Himmelklar: Was ist beim Orgelbau, wenn Sie auf die Jahre zurückschauen, die Sie das schon machen, Ihr persönliches Highlight? Gibt es da eine besondere Geschichte?
Klais: Da gibt es ganz viele Geschichten. Die Lieblingsgeschichte ist die Geschichte meines Vaters und was der gesagt hat, wenn man ihm diese Frage gestellt hat. Er hat gesagt: Wissen Sie, ich habe drei Kinder und ich mag die alle drei unendlich gern. Ich habe da kein Lieblingskind. Im Endeffekt empfinden wir unsere Instrumente, die wir bauen, als Familienmitglieder unserer Werkstattfamilie.
Natürlich ist es für einen katholischen Rheinländer immer ein Traum, im Kölner Dom arbeiten zu dürfen. Das will ich nicht verhehlen. Das ist einfach auch so ein Raum, der einen anrührt und berührt und der einen verändert, auf den man sich einlassen muss. In diesem Raum nachts alleine zu sein, empfinde ich als ein Geschenk für mein Leben, da einfach nur ein paar Minuten verbringen zu dürfen.
Ich sehe natürlich, dass der Dom so etwas möglich macht: Das Domkapitel bietet für junge Leute nachts Führungen an, bei denen sie auch mal auf den Altarstufen liegen dürfen und Musik hören können beispielsweise. Für mich geht es darum, noch viel mehr Menschen an diese Räume heranzuführen. Ich glaube, dass wir häufig Religion und auch christliche Religion und christlichen Glauben sehr steif betrachten. Wir werden wir viel schöpferischer sein müssen, damit es uns gelingt, die Begeisterung für den Glauben und die Begeisterung für die Kirche in eine nächste Generation tragen zu können. Ich sehe das als eine ganz wichtige Aufgabe.
Wenn wir über Kirche sprechen, dann ist es so, dass wir Katholiken uns häufig selber davon ausnehmen. Kirche sind in der Regel die anderen. Hier sollten wir umdenken, wenn uns Kirche wichtig ist. Ist Kirche eigentlich etwas, was wir für unseren Glauben, für unsere Gesellschaft, für unsere Gemeinschaft von Menschen als wichtig ansehen? Wenn das so ist – und so sehe ich das – dann sollten wir aktiv daran mitarbeiten, Kirche mit Leben nach unseren Vorstellungen zu füllen; das weiterzutragen, vielleicht auch weiter zu verändern, auch so umzuformen, dass es uns besser gefällt. Ich glaube, das ist unsere Aufgabe und Verantwortung.
Himmelklar: Was für die Verkündigung des Glaubens gilt und für die Weitergabe Ihrer Begeisterung von der Orgelmusik, das gilt natürlich auch überhaupt für die Musik. Sie sind auch Mitglied des Hochschulrats in Würzburg. Geht es Ihnen dabei darum, dass Sie den jungen Leuten, also der nächsten Generation das mitgeben, was Sie selber erfahren haben?

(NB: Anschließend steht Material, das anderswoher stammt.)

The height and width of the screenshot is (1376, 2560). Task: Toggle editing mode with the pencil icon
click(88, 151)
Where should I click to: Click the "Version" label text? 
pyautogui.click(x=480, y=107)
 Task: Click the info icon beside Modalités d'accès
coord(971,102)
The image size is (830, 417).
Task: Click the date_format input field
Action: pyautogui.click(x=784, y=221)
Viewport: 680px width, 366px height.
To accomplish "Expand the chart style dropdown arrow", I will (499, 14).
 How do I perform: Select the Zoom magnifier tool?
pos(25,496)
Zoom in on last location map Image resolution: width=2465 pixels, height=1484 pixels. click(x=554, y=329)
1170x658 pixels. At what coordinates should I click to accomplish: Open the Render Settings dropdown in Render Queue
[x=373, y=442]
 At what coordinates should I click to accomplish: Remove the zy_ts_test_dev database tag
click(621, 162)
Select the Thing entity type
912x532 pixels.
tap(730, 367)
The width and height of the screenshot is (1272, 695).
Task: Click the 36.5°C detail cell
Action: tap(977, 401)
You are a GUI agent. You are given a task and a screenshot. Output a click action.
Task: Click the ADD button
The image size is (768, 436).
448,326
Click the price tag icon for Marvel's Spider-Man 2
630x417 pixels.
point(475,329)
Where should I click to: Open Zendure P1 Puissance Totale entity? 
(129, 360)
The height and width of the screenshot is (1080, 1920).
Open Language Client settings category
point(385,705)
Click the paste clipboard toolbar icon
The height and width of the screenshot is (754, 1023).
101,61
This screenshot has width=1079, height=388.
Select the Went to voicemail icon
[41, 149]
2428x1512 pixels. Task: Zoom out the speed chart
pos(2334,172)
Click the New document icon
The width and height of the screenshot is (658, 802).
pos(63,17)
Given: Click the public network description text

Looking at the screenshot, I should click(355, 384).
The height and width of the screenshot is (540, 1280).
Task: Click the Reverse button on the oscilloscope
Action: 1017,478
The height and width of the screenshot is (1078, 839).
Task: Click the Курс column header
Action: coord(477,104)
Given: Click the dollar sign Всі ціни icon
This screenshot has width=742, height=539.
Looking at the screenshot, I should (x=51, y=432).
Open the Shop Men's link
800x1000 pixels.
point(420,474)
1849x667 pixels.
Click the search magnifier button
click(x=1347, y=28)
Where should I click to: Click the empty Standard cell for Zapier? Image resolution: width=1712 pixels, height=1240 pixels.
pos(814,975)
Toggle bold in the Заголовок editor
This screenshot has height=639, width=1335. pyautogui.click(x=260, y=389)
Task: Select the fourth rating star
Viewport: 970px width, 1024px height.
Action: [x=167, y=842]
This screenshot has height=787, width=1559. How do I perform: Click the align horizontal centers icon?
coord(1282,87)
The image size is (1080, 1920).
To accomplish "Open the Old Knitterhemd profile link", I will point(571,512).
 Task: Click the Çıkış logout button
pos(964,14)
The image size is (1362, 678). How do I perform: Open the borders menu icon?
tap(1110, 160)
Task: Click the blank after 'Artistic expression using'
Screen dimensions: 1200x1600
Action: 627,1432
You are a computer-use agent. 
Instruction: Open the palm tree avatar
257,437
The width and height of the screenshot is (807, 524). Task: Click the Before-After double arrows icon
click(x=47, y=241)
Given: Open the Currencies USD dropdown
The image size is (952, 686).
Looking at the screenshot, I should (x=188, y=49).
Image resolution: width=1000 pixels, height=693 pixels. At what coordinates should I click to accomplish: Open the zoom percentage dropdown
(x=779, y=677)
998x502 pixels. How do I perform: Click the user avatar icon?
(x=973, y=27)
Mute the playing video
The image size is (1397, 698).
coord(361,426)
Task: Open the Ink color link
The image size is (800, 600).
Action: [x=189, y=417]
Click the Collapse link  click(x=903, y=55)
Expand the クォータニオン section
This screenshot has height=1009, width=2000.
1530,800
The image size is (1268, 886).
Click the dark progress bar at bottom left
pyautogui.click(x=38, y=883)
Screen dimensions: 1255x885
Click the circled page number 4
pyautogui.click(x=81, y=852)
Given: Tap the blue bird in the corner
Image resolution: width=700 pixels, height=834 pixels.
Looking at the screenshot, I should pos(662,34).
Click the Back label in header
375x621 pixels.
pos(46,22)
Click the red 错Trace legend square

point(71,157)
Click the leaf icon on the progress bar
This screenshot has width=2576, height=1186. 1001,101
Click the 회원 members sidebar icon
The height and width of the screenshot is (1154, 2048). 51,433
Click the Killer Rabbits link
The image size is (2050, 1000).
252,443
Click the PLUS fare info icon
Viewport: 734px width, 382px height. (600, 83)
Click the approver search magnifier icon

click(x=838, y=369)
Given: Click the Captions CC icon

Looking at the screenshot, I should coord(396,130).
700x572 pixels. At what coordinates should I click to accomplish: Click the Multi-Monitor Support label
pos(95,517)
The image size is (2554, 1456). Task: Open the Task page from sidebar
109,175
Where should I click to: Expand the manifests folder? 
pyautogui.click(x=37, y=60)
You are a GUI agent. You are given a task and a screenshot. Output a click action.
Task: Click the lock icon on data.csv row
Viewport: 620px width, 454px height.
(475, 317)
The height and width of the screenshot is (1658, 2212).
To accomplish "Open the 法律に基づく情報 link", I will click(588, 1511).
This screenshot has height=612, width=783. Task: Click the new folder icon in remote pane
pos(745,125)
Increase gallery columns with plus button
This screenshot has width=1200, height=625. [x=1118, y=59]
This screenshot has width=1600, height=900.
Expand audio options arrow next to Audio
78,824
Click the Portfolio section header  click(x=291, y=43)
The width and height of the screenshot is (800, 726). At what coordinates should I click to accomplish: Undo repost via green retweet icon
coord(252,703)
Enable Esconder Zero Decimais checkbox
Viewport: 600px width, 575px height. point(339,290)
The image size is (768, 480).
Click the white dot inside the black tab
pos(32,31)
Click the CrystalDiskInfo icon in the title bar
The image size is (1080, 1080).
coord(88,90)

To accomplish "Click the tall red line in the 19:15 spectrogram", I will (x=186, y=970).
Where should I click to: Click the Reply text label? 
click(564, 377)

Klais: Ich empfinde es als Geschenk, dass ich Mitglied in einem Hochschulrat sein darf. Für mich geht es darum, zukünftigen Generationen zu ermöglichen, so viel zu lernen, wie es irgendwie geht und ihnen alle Türen zu öffnen. Ich denke, das ist gerade die Aufgabe für uns jetzt. Ich möchte selbst noch so viel lernen und meistens fühle ich mich selbst noch jung. Ich denke immer, "wir Jungen" müssen doch zusammen sehen, dass alles möglich wird. Wichtig ist mir, Begeisterung, Leidenschaft und die Offenheit für alle Möglichkeiten in zukünftige Generationen zu tragen.
Das Interview führte Katharina Geiger.